>> START Available data

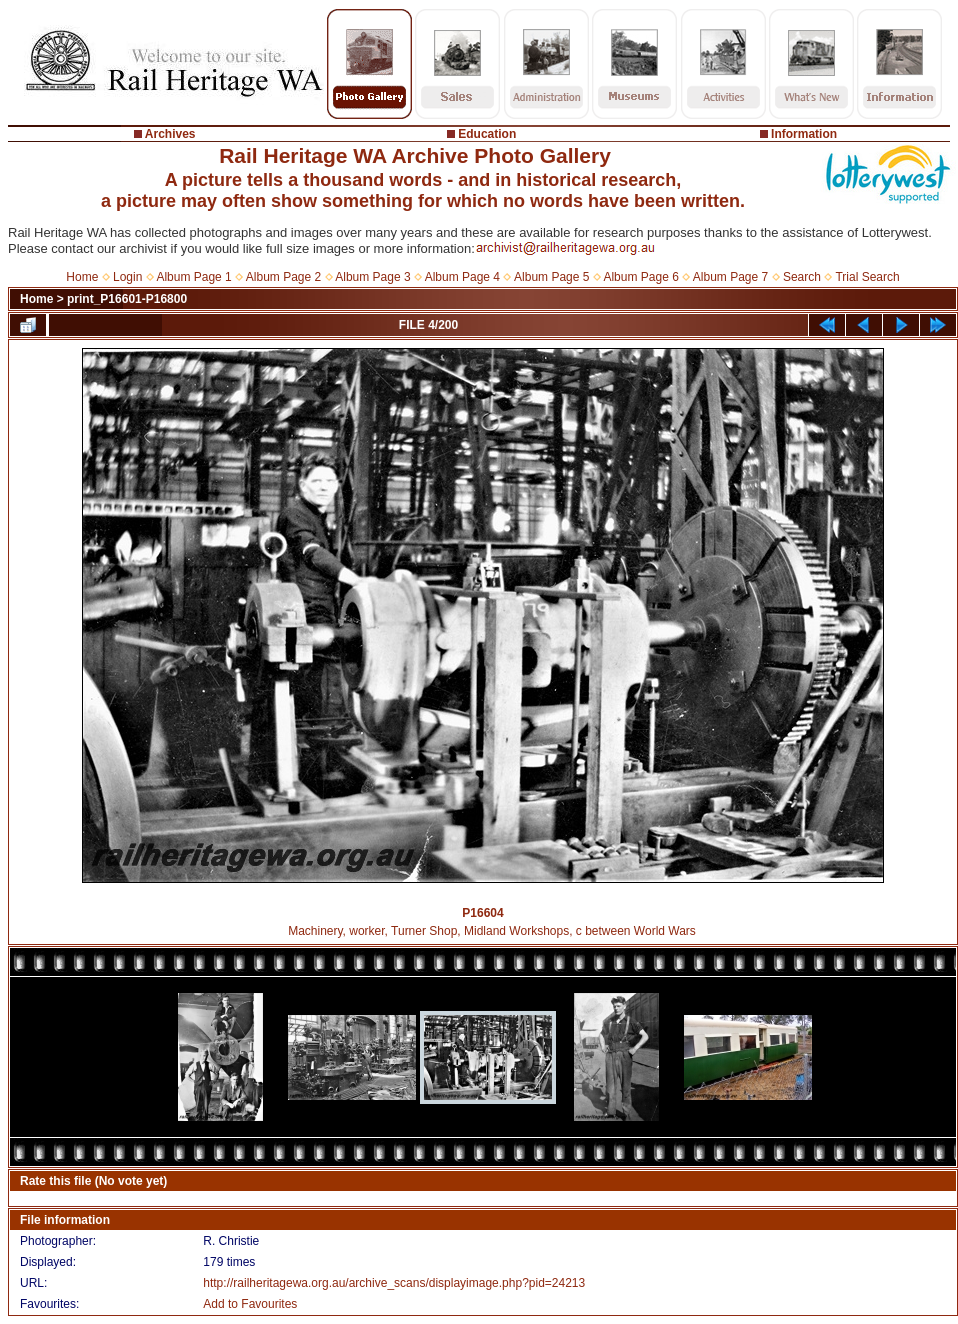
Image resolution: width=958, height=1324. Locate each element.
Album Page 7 (730, 277)
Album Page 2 (283, 277)
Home (82, 277)
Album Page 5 (551, 277)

>> END Available data

[Requirements] Put the items above into a numbered list, one line per number, skipping blank lines and leaving out the pictures.

[Correct response]
1. Image resolution: width=958, height=1324. Locate each element.
2. Album Page 7 (730, 277)
3. Album Page 2 (283, 277)
4. Home (82, 277)
5. Album Page 5 (551, 277)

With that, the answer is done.